== Source extract ==
May 16, 2016 By Christian Murray
Defying the wishes of Community Board 2 and Council Member Jimmy Van Bramer, the Board of Standards and Appeals has given the all clear to a developer to construct a 17-story hotel building at 32-45 Queens Blvd.
The BSA’s approval stems from the YMCA’s application to transfer commercial air rights to Fongtar, a Bronx-based developer that owns a 10,000 square foot lot next door to the YMCA’s Long Island City facility, which intends to construct a hotel.
The YMCA needed the approval of the BSA to modify its existing variance in order for it to sell its air rights. The BSA had to weigh in on the variance since the Queens Boulevard facility was only allowed to be built in the first place as a result of a zoning waiver.
The April 5 approval by the BSA now permits Fongtar to build a hotel three times the size of what would have been allowed on the site without the air rights transfer.
Frank Chen, the director of Fongtar, said the company plans to start construction in about six months.
The five BSA board members unanimously approved the YMCA’s application to modify its variance. Meanwhile, in March, every Community Board 2 member rejected it.
“I think the BSA has made the wrong decision,” Van Bramer said. “The BSA often rules against the wishes of the local community and local elected officials, and this is another example of that.”
“A 17-story tower on Queens Boulvard is not something many people including myself think is a good idea or is consistent with the character of the area,” Van Bramer said. “It’s going to tower over the two-story YMCA and it also replaces a two-story building.”

== Check your understanding ==
a) Reproduce the Queens Boulevard hotel article word for word, everything from "The April 5" down to "about six months.".
b) Answer these from the Queens Boulevard hotel article:
(i) Where is Fongtar based?
(ii) On what date did the BSA approve the application?
(iii) When does Fongtar plan to start construction?

== Data block ==

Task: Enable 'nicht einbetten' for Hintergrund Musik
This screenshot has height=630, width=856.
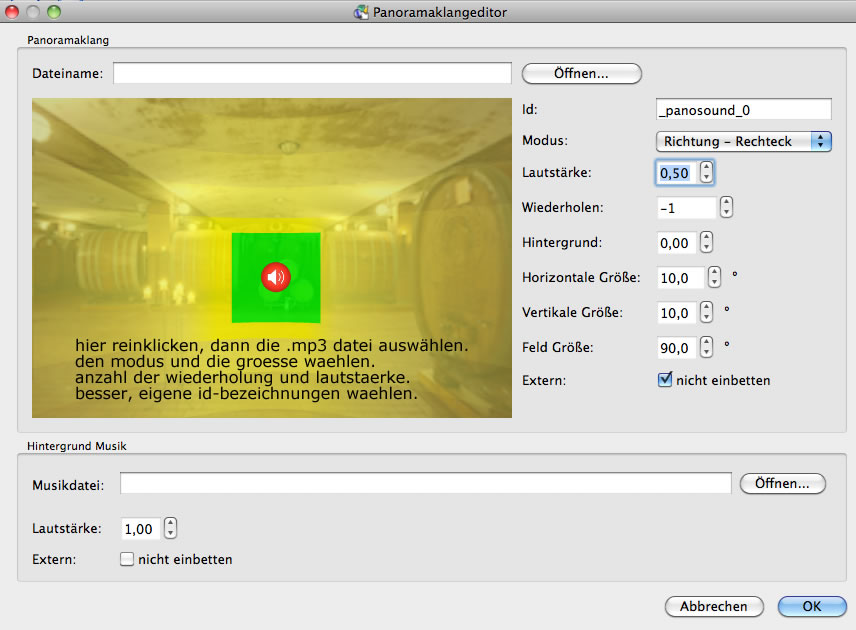Action: coord(127,559)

== Answers ==
a)
The April 5 approval by the BSA now permits Fongtar to build a hotel three times the size of what would have been allowed on the site without the air rights transfer.
Frank Chen, the director of Fongtar, said the company plans to start construction in about six months.

b)
(i) The Bronx
(ii) April 5
(iii) In about six months